Tri-State Livestock News
1. Do you believe the current property tax policy needs changed? If so, how?
A concern I’ve heard from many South Dakotans is with implementation of the productivity system. In some cases, local assessors were not using the tools they had to make sure individuals were being properly taxed. While I previously co-sponsored legislation (with Senator Jim Peterson) to have native grasslands taxed based on actual use, I also believe we need to continue to use existing statutory tools to make the adjustments contemplated by the Legislature.
2. How important is the cattle industry to the economy of the state and what policies do you plan to implement that will put money in the pockets of cattle producers?
It’s critical. As most reading this know, I ranched most of my life. That’s experience I’ll bring with me to the governor’s office. From protecting property rights to expanding markets, my administration would be built to develop the state’s agricultural economy and give more young people the opportunity to thrive as ranchers in South Dakota.
One of the first things I’ll tackle is creating a blueprint for agricultural economic development. With an annual economic impact of $25.6 billion, agriculture is South Dakota’s number one industry. To build and diversify the sector, I will direct the Department of Agriculture and the Governor’s Office of Economic Development to construct a blueprint that broadens opportunities for existing farms and ranches and helps identify and recruit our next ag-related growth industries.
Additionally, with increasing trade, both foreign and domestic, risk of foot-and-mouth, avian influenza, and many other diseases has greatly increased in recent years. But South Dakota – backed by SDSU’s world-class animal disease research program, including the new laboratory that is currently under construction – is uniquely positioned to improve livestock disease management practices. Working with the university, the Animal Industry Board, the State Veterinarian, and our growing biotech industry, we can mitigate economic and environmental impacts while improving overall herd and flock health.
To read my full proposal, please visit kristiforgovernor.com/agriculture
3. Do you believe the brand inspection laws need any changes?
No policy should ever be considered a closed book. We will continue to monitor this issue, working with ranchers and stakeholders to make sure brand inspection laws are being implemented fairly and effectively.
4. Do you support a state COOL law?
In general, I believe consumers want more information about where their food comes from, which is why I’ve long promoted COOL. Whether the South Dakota certified beef program is the most effective vehicle to convey that information is a debate that must occur in the state legislature.
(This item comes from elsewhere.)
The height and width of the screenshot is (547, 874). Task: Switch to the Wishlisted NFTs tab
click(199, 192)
As governor, I will be committed to adding value to South Dakota-grown commodities and livestock. There is just no work ethic like a South Dakota work ethic. With agriculture as the foundation, we can leverage that homegrown ambition and add value to every head. If elected, I will direct the Governor’s Office of Economic Development to prioritize value-added agriculture, thoroughly vetting new processing, agricultural biotechnology, and manufacturing opportunities and offering upward mobility
to more South Dakotans than ever before.
5. Is there a better fix for the non-meandered water issue? (Particularly for the folks with land under the “section 8” lakes)?
I believe in private property rights. At the same time, I love to hunt, fish, and take advantage of our state’s incredible outdoors opportunities. Many feel this way, which is why flooded private lands is such a complex issue to navigate. As governor, I will
continue to monitor the 2017 compromise, which includes working with stakeholders to make sure we properly balance the public’s recreational interests with respect for the constitutionally protected private property rights.
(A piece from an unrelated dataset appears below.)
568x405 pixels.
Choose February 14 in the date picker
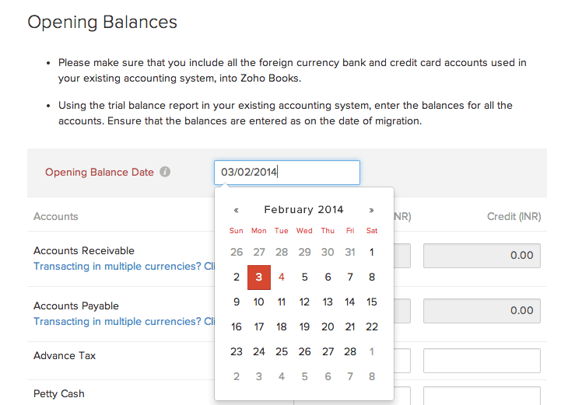(349, 302)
6. How can we help the dairy industry become profitable again?
We need to continue expanding market access. I have been working with U.S. Trade Ambassador Robert Lighthizer for months toward a fairer deal with Canada and Mexico, particularly when it comes to the dairy industry. I was encouraged by the deal struck. More specifically, the U.S.-Mexico-Canada Agreement would force Canada to eliminate its “Class 7” program and expand access for U.S. dairy products. As governor, I will continue to leverage the relationships I have within the administration, and with Ambassador Lighthizer in particular, to fight for expanded market access for dairy producers.
7. Are any changes needed as far as ELD?
Yes. The ELD mandate has made it much more difficult to reliably move livestock, commodities, and goods through the state. Time and again, I’ve spoken to South Dakota truckers with deep concerns about the added burden. In December 2017, I co-sponsored legislation that would put a two-year delay on this mandate. This would give additional time for further research into the impact on trucking operations, particularly small companies and those that haul live animals.
Earlier this year, I sent a letter to the U.S. Department of Transportation to request exemptions for small trucking businesses with exemplary safety records, saving these drivers with the tightest profit margins the $500 it costs annually to comply with the ELD mandate.
Moreover, in August, the U.S. Department of Transportation announced it would reconsider the hours-of-service regulations themselves. This came after a big push from myself and many South Dakota truckers. The public comment period just closed, and I’m hopeful we’ll get clarifications soon.
In short, I believe strongly in evidence-based policymaking, and I have significant concerns about the questions left unanswered regarding the ELD mandate. Until more can be learned about the mandate’s efficacy and practical impact, we need to delay this rule and work toward a better solution.